>> Begin Dataset rows

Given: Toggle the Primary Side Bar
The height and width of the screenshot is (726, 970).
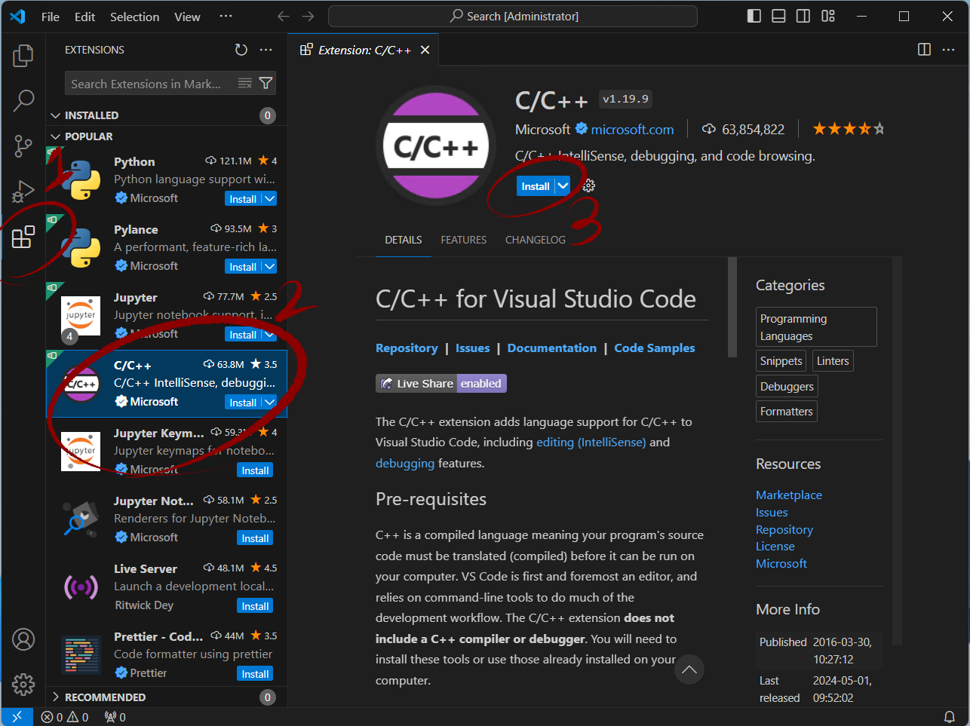Looking at the screenshot, I should [x=754, y=15].
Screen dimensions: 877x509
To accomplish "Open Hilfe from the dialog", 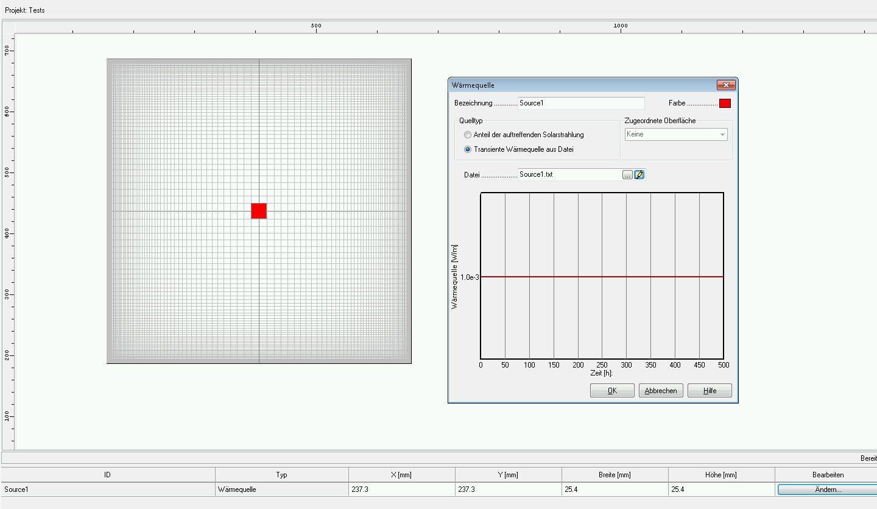I will coord(710,391).
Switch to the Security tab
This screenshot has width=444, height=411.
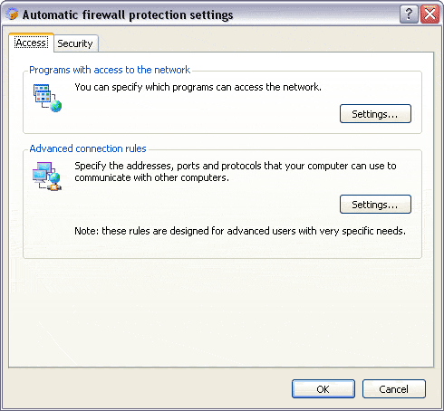75,43
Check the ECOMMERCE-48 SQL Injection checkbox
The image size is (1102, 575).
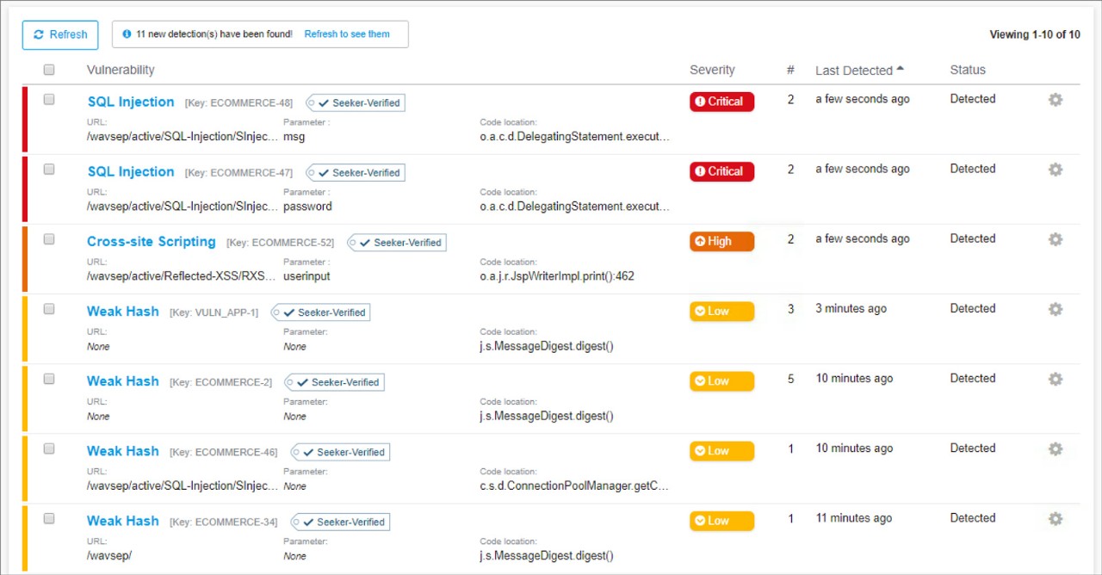[49, 100]
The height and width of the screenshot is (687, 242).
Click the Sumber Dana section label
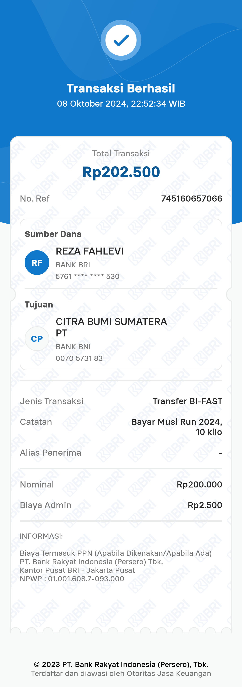point(53,234)
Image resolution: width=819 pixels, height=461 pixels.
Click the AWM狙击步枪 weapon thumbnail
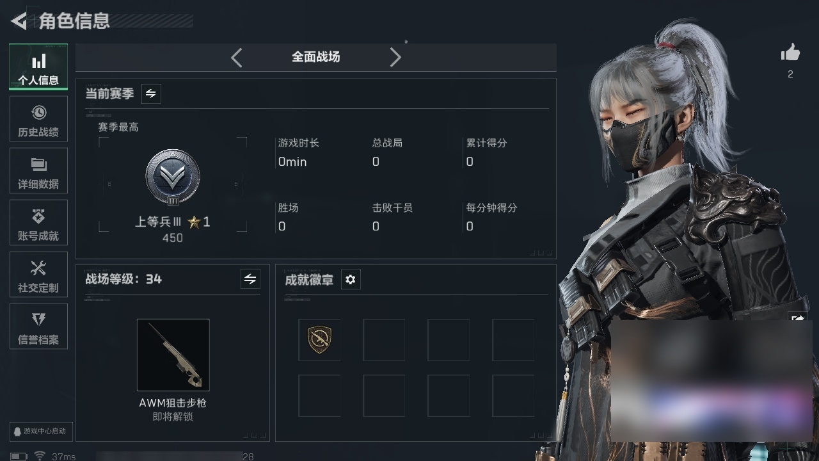(173, 355)
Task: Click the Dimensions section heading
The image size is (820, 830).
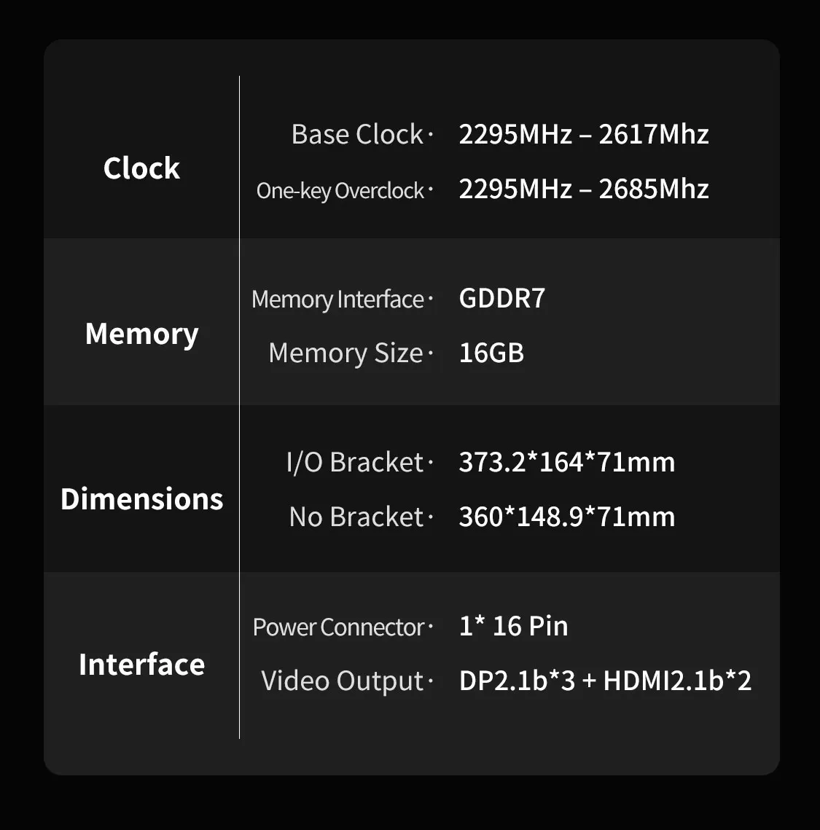Action: [x=141, y=499]
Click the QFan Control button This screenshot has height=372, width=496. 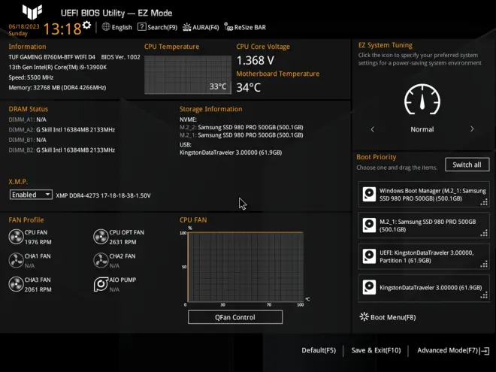pos(234,317)
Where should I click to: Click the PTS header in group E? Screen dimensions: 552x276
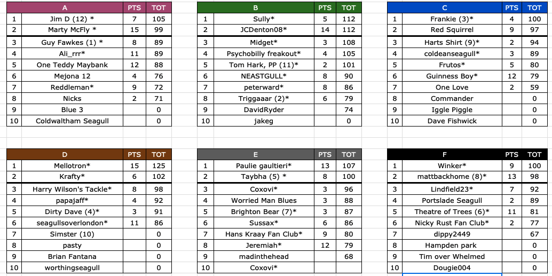pyautogui.click(x=325, y=154)
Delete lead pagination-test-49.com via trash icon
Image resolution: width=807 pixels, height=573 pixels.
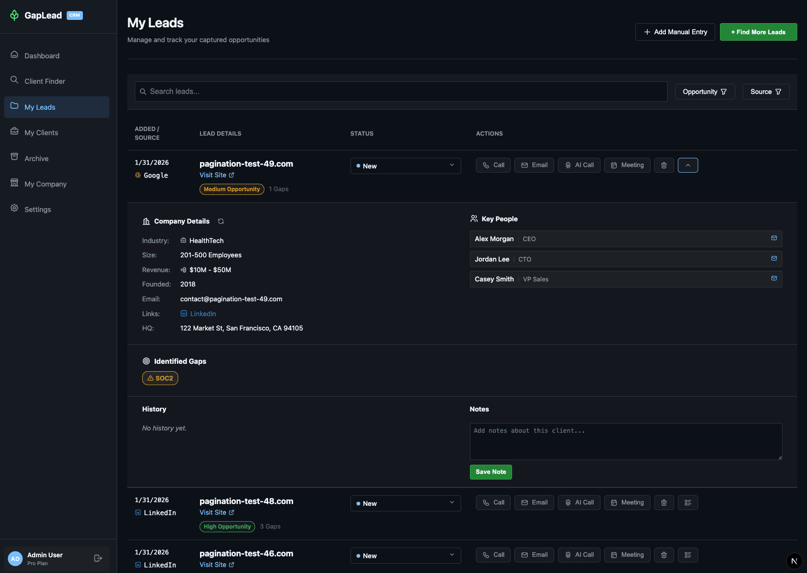click(663, 165)

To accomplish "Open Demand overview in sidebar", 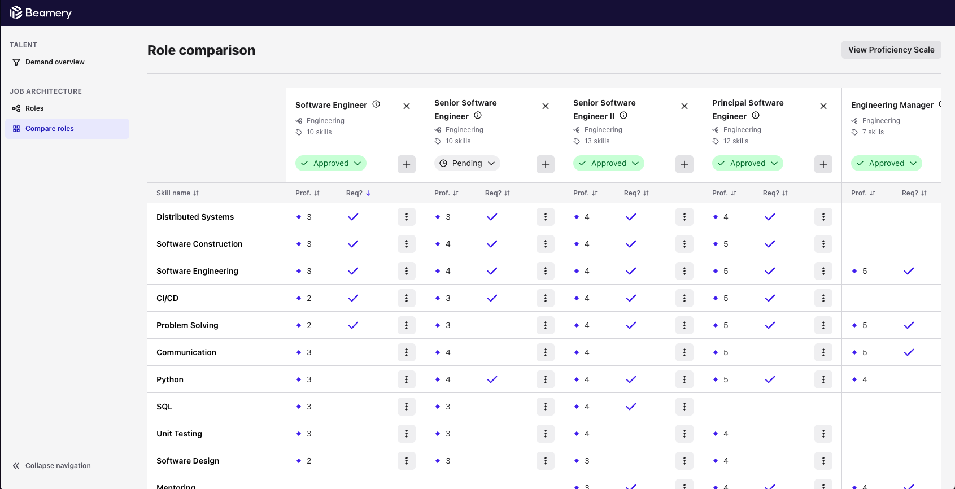I will click(55, 62).
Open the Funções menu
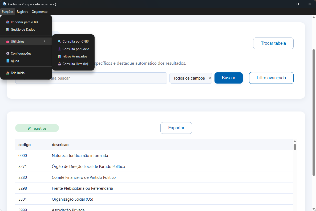 click(7, 12)
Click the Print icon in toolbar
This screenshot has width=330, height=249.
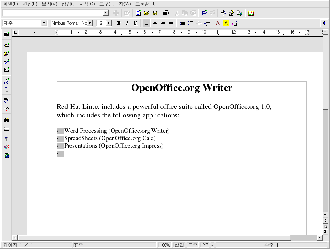click(x=166, y=13)
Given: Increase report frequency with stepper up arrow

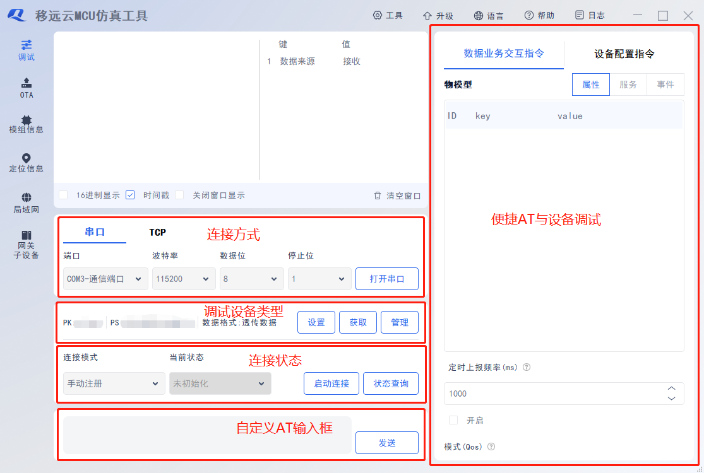Looking at the screenshot, I should pyautogui.click(x=671, y=388).
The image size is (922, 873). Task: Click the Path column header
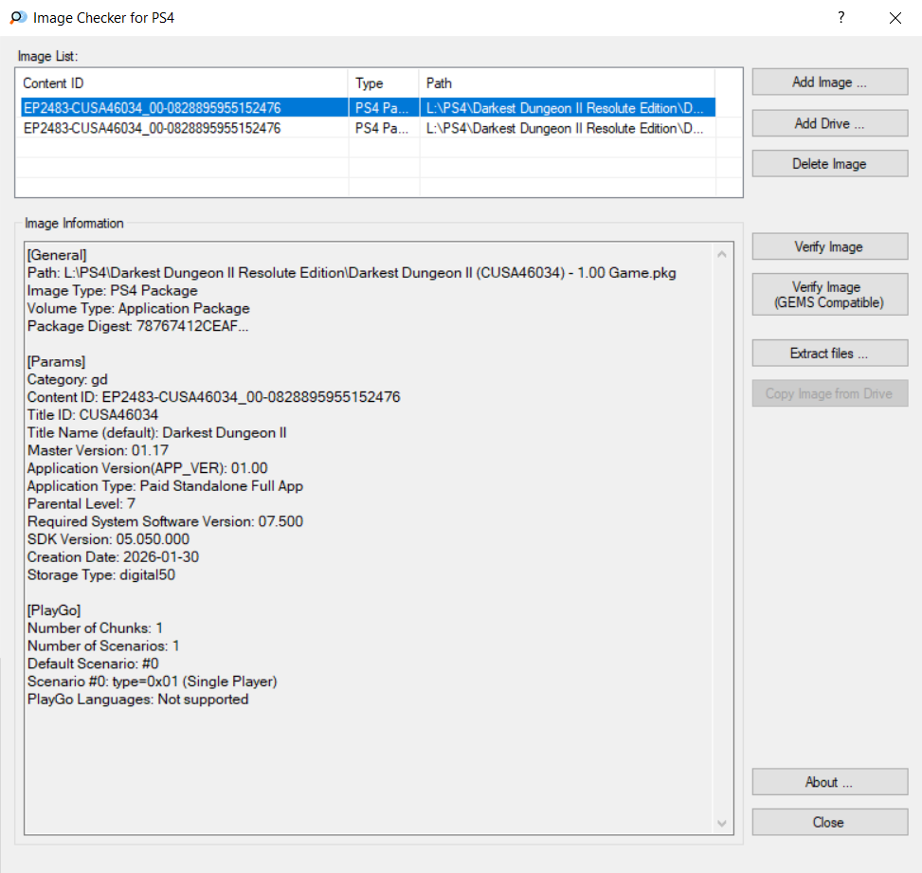pos(566,83)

>> End Dataset rows

> Work to be completed: Gather every line of the rows above that contains the word "icon", treating uppercase and lowercase as different. Copy each such line in full.

> Response to this exercise:
Delete lead pagination-test-49.com via trash icon
Click the Print icon in toolbar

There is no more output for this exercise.